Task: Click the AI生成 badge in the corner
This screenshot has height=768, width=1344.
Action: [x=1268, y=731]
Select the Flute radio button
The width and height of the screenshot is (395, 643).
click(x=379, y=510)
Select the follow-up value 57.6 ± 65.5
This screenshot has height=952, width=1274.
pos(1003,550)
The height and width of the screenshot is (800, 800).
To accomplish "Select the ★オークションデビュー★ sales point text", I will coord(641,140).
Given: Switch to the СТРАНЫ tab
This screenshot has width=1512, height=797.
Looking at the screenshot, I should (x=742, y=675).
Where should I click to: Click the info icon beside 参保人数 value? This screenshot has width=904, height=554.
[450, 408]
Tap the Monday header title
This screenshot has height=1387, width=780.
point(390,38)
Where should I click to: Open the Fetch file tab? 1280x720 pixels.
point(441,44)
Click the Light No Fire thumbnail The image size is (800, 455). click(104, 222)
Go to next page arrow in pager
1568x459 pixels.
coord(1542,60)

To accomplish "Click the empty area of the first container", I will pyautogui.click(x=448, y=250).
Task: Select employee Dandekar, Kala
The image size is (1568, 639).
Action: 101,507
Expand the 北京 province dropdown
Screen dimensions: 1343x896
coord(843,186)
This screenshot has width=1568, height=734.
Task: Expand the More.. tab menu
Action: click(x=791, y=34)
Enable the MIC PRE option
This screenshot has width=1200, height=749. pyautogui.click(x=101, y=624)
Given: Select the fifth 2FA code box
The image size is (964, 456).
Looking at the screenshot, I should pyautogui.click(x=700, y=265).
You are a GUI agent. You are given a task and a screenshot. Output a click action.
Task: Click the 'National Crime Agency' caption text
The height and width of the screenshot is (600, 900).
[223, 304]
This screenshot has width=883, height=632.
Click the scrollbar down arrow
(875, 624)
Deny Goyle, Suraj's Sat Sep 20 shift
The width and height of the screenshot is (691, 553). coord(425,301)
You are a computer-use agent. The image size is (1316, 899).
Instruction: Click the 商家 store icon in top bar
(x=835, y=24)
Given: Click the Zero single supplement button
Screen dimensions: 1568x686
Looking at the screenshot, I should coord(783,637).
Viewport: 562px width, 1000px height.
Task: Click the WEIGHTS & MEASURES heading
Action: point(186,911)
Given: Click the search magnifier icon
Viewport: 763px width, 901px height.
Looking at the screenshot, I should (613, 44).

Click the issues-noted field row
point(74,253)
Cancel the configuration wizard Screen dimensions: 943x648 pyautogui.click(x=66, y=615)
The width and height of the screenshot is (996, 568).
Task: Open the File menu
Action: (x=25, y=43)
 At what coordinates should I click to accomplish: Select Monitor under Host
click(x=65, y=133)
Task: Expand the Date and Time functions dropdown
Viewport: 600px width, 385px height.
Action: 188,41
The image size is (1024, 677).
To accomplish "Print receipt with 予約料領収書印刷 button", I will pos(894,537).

* [EXERCISE INSTRUCTIONS]: Look over the entries above. Copy every line that contains the word "text".

* [EXERCISE ANSWER]:
To accomplish "Select the ★オークションデビュー★ sales point text", I will coord(641,140).
Task: Click the 'National Crime Agency' caption text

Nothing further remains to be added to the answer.